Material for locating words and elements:
────────

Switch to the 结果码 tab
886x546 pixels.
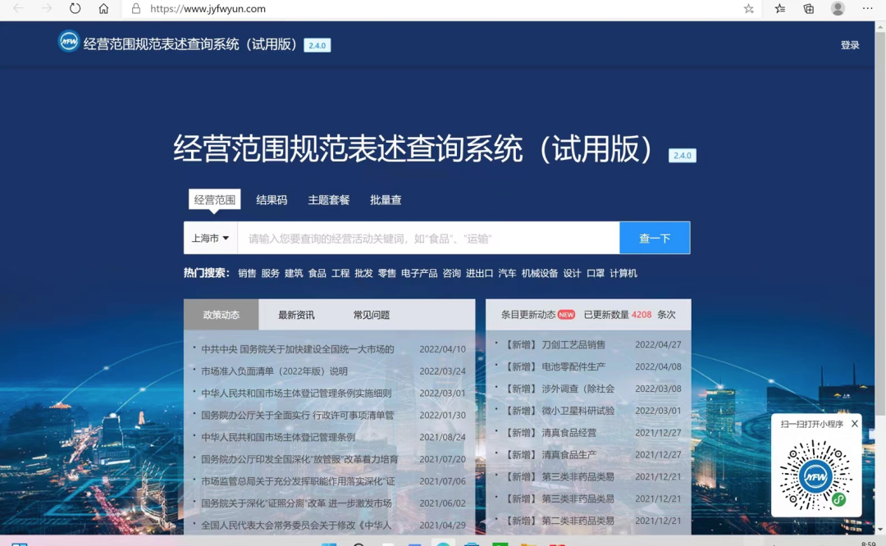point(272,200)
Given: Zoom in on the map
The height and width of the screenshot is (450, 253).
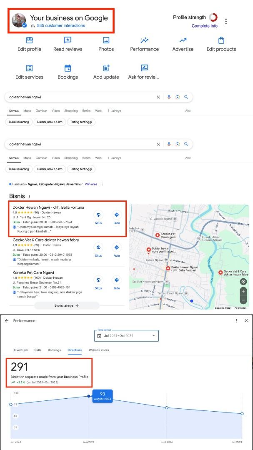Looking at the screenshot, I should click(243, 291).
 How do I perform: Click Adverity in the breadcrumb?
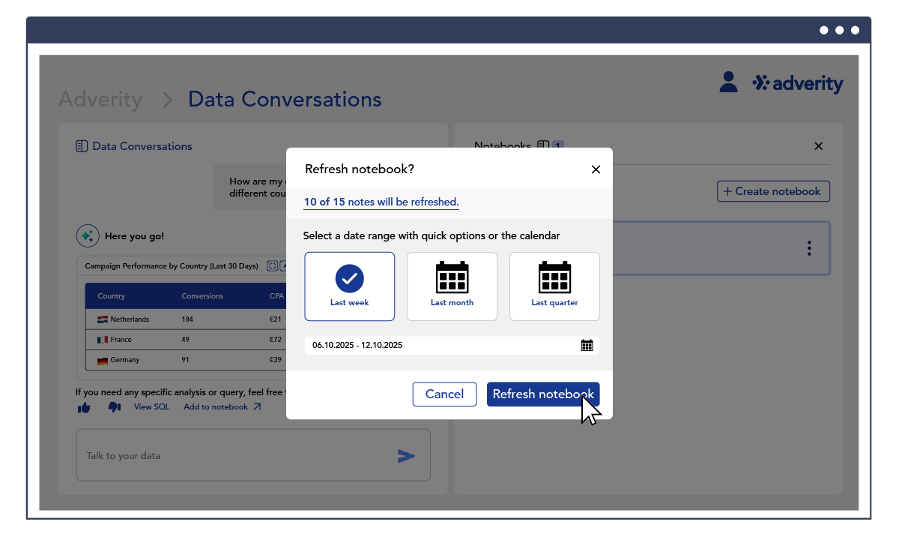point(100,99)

────────

● Requirement
Render every line of the material above as a Markdown table with the columns "No." and "Line", numbering the rows and skipping any blank lines. Leave the pictures out of the table.

● Answer to this problem
| No. | Line |
|---|---|
| 1 | Switch to the 结果码 tab |
| 2 | 886x546 pixels. |
| 3 | point(272,200) |
| 4 | Given: Zoom in on the map |
| 5 | The height and width of the screenshot is (450, 253). |
| 6 | Looking at the screenshot, I should click(243, 291). |
| 7 |  How do I perform: Click Adverity in the breadcrumb? |
| 8 | point(100,99) |